Lapp, one of two of the Mennonite organization's volunteers working in Afghanistan with partner agencies, had been part of an "eye camp" medical team that had been delivering treatments and tests for eye diseases, according to the group's statement.

The Mennonite group describes itself as a Christian relief, development, and peace-building organization active in 60 countries worldwide.

Lapp was a member of the Community Mennonite Church of Lancaster. He had begun volunteering with the aid group in 2006, when from a desk in Akron he helped coordinate disaster relief to the U.S. Gulf Coast after Hurricanes Katrina and Rita, Walker said.

Lapp was a graduate of Johns Hopkins University and Eastern Mennonite University.

He was due to return from Afghanistan in October.

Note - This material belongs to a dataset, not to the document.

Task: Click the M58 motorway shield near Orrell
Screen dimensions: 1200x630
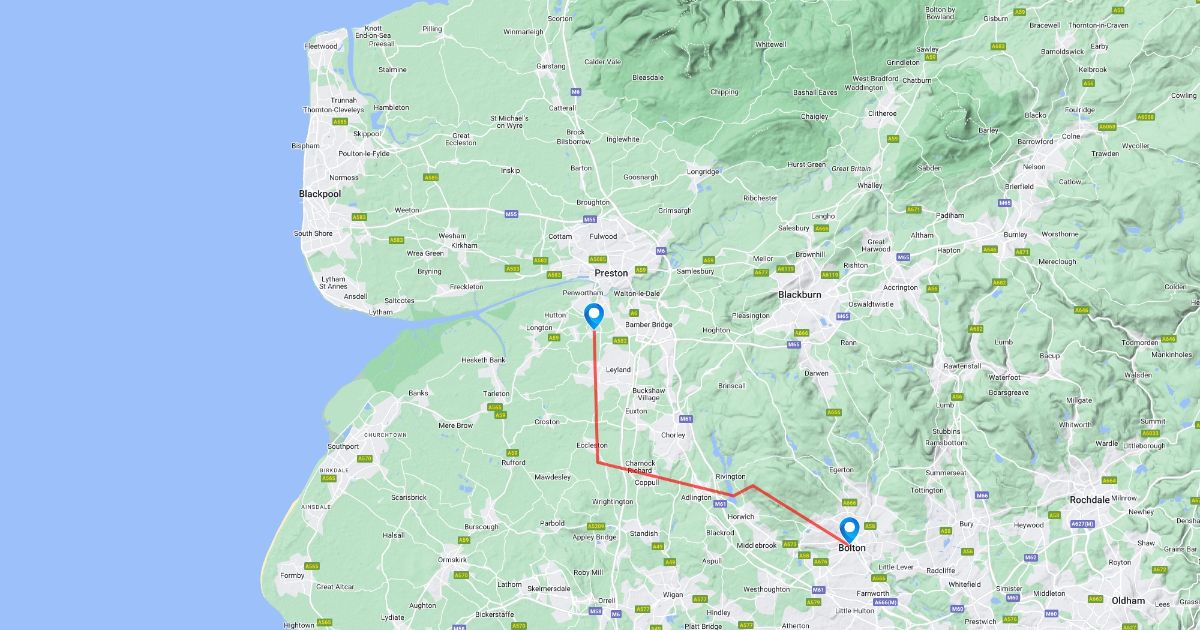Action: tap(595, 611)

In a recent written dispatch to the Mennonite aid group, Lapp had reflected on his work there.

" . . . [T]he main thing that expats can do is to be a presence in the country," he wrote, according to excerpts released by the group. "Treating people with respect and with love and trying to be a little bit of Christ in this part of the world."

The partner organization coordinating Lapp's eye team - International Assistance Mission - lost touch with him and his group on Thursday evening, when members of the Kabul-bound medical mission did not check in as expected after leaving the remote villages where they had been working.

Ten bodies were found Friday, making international headlines. On Sunday morning, official word came: U.S. Embassy officials contacted the Lapp family to say he had been among those killed.

Lapp had most recently served as executive assistant and manager of the International Assistance Mission's provincial ophthalmic-care program, according to the separate Mennonite group.

"I'm shocked," said Karen Ward, 46, an elementary schoolteacher who lived two doors down from Lapp. She had not heard about his death until a reporter telephoned her last night. "I had no idea Glen was killed."

After nearly breaking into tears, Ward composed herself enough to describe him: "Very, very friendly, very quiet, very energetic. Always doing something."

On a block of "real small yards," Ward said, Lapp was always eager to help. Although their interactions were largely limited to waving and saying "hello," it was enough to leave an impression.

"He was a very nice person," Ward said. "If you needed any help shoveling your walk, mowing your yard, he was there."